In the last issue, I discussed the problem of authorized iSeries users downloading sensitive files to their PC. Many recent headlines point to this problem as a standard method used in privacy invasion and identity theft cases. I discussed the preferred method of using network server exit point programs as the means to control network data access and file transfers. As I stated, the other method I see people use in their attempts to control data access is the iSeries Access tool named Application Administration. Application Administration is pretty neat, but it is not a tool that can be used to secure your data, though many folks think it is.

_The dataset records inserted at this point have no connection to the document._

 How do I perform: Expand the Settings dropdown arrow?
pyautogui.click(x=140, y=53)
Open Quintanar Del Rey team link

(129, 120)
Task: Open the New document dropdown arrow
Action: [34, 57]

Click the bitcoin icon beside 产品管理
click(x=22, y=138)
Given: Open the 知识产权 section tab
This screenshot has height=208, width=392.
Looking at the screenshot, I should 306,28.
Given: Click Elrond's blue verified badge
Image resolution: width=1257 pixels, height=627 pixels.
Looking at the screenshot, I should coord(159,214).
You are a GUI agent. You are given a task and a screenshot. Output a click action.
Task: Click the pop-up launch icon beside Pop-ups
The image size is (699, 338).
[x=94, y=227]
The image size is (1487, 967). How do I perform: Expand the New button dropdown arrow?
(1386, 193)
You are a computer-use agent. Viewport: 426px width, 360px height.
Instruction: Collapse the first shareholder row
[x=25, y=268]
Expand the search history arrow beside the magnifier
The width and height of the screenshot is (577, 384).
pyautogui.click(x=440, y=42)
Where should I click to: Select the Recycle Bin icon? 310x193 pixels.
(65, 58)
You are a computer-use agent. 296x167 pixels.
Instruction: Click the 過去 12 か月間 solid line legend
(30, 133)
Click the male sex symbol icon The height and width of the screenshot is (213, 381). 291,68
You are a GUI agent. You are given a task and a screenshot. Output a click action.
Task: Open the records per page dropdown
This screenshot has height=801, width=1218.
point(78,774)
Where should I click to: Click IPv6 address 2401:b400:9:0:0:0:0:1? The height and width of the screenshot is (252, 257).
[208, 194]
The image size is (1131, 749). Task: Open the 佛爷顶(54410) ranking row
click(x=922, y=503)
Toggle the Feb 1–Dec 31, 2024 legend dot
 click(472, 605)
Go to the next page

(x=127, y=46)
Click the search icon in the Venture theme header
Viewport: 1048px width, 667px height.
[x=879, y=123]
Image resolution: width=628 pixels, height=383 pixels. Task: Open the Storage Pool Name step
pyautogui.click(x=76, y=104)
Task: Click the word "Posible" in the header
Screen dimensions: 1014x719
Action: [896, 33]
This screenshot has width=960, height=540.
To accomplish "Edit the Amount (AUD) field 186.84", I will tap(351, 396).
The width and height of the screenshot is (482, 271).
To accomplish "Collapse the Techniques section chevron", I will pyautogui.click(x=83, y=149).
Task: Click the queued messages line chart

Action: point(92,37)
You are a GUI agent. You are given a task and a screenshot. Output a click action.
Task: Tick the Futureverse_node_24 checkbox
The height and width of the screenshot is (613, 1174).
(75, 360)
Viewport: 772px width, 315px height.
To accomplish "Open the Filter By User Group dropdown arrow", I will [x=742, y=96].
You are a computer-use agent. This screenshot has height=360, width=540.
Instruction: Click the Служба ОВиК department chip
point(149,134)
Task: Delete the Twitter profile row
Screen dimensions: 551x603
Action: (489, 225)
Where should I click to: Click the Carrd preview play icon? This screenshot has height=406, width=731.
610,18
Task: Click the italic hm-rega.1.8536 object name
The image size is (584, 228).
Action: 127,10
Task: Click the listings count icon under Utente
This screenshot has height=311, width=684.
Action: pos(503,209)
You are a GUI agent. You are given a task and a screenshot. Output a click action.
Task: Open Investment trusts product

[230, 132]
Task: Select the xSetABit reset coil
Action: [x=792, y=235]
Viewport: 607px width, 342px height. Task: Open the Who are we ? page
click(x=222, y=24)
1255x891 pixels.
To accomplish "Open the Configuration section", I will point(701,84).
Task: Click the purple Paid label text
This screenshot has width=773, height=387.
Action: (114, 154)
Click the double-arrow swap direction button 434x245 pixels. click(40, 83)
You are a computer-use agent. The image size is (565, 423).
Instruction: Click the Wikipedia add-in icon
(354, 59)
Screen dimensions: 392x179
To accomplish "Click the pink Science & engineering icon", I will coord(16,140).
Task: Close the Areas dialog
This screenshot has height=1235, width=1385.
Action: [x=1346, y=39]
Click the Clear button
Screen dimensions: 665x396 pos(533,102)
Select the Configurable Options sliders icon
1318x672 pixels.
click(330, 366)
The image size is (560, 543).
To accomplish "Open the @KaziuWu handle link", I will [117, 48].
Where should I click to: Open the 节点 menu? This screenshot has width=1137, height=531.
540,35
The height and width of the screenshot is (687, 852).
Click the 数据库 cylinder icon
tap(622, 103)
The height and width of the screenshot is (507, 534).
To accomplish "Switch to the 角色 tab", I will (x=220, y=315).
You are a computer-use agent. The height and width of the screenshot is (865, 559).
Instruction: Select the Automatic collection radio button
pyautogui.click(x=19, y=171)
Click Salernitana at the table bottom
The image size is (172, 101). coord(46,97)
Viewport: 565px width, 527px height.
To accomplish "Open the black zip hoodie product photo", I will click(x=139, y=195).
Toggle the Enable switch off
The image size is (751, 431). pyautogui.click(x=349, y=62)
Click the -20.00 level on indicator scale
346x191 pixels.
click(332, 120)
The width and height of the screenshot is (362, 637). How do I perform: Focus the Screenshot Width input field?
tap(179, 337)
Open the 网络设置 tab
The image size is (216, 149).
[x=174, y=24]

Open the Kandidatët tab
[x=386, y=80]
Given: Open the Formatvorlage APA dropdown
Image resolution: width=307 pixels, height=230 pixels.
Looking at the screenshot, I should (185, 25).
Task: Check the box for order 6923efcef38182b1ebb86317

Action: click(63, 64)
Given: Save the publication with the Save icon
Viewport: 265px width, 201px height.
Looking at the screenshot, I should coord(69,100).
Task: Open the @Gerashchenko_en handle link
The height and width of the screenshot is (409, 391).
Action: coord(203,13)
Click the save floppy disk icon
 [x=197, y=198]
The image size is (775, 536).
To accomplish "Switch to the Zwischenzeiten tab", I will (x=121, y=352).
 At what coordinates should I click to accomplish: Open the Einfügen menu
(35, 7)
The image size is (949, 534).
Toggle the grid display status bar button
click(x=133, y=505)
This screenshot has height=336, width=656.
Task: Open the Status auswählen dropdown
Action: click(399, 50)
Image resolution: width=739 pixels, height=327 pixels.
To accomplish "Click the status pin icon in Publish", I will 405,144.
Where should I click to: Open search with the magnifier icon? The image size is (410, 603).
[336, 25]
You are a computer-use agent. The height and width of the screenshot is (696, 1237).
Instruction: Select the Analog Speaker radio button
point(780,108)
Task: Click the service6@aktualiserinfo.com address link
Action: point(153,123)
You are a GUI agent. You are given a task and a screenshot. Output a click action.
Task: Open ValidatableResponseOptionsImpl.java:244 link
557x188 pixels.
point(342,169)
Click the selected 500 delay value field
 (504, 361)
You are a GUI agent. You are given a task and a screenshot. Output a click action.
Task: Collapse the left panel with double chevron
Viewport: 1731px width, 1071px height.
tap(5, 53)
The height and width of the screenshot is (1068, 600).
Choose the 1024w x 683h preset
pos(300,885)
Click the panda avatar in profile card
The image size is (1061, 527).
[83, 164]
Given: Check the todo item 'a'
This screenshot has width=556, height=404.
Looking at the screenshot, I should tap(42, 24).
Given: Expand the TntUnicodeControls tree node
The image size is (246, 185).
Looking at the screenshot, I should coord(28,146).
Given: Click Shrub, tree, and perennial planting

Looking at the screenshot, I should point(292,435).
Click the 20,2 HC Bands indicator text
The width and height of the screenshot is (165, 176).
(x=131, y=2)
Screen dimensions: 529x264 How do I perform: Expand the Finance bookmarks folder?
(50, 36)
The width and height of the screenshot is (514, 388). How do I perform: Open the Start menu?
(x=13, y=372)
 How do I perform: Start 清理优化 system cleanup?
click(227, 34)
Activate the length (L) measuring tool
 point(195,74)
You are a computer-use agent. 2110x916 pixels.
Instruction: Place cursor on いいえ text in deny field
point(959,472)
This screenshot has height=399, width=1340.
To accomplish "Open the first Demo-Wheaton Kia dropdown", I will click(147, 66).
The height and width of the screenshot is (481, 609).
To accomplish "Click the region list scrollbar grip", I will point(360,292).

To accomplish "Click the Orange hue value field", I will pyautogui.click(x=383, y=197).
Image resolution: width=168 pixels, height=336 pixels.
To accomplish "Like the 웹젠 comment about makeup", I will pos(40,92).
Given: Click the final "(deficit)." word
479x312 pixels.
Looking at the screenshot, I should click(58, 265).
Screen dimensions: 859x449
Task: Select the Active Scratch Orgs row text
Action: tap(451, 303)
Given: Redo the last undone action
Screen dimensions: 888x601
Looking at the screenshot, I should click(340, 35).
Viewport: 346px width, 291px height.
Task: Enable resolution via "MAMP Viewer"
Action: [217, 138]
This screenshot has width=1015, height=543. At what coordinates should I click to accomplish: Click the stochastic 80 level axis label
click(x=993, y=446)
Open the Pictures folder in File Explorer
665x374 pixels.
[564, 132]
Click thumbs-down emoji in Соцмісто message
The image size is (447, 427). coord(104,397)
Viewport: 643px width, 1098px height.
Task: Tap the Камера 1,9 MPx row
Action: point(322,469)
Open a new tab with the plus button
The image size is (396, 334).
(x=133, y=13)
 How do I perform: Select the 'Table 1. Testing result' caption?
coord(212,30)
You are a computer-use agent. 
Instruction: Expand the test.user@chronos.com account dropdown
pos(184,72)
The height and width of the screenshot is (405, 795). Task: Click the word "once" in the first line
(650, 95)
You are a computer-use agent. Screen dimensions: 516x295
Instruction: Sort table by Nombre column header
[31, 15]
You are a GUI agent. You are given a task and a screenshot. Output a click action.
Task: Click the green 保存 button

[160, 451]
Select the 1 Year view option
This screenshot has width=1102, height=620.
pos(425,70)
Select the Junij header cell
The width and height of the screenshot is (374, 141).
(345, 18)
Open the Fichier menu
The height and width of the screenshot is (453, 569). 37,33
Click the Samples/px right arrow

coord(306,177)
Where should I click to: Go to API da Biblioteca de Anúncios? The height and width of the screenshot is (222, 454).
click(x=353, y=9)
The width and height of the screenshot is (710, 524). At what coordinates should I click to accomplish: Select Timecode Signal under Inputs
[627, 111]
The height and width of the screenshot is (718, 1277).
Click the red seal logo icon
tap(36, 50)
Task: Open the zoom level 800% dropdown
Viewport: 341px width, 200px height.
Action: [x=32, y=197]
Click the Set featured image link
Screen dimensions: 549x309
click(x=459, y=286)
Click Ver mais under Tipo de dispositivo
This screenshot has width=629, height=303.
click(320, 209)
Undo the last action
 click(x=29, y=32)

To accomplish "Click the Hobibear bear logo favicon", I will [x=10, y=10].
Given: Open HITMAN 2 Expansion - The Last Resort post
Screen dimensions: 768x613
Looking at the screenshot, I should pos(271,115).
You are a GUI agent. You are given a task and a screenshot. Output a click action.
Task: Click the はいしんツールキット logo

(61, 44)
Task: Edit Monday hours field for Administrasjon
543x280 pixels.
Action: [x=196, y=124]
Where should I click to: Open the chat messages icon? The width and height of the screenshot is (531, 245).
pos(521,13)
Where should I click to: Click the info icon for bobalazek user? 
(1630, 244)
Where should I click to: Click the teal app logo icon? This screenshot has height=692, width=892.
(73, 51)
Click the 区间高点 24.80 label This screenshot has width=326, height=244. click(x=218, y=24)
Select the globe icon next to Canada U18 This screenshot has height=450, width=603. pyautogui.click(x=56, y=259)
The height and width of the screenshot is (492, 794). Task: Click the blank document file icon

What Is Application Administration?

When you install iSeries Access on a Windows client PC, you can optionally install the Application Administration feature. Application Administration provides a GUI for the system administrator to configure the control of certain client applications that have been identified as controllable. Some of the familiar controllable applications include

• 5250 Display and Printer Emulation
• Data Transfer -- including FTP and iSeries Access file transfer
• ODBC
• OLE DB provider
• Remote command -- command line
• iSeries Navigator

You can also use Application Administration in conjunction with Management Central to enable you to control Windows client applications from a central system. I have seen many instances in which Application Administration has been used to try to control FTP, ODBC, file transfer, and other data access and data transfer tools. However, IBM did not design Application Administration to be used as a security tool or as a substitute for object-level security and network server exit point programs.

Are You Trying to Control FTP and ODBC with Application Administration?

When someone tells me that they use Application Administration to control who can use the iSeries FTP server to transfer files, I point them to the IBM statement that says:
"Do not use Application Administration as a security tool. Application Administration was designed for customizing the functions available on your client PC. You should not use Application Administration for administering security on your client PC . . ."
You can read further to learn what the exposures are.

Application administration controls do not work at the i5 server level -- they work at the Windows PC client level. Changes made in Application Administration trickle down to the PC client the next time the client is loaded, or within 24 hours.

Let's say your user is running a Linux, a Unix, or an Apple Mac system. Any controls set by Application Administration are not in effect. The reason is that Application Administration places all PC client restrictions in the Windows registry. If the user is not running Windows, he has no restrictions imposed by Application Administration, and he can FTP all day long regardless of what Application Administration might say. Or, what if he uses REGEDIT to modify the Windows registry settings? Secure? NO!

So, How Do I Control Network Data Access?

If you read the last issue of the newsletter, you'll see my seemingly endless discussion of using network server exit point programs. To control access to your sensitive data, you need to secure the data and/or run exit point programs. You cannot reliably use Application Administration to secure this.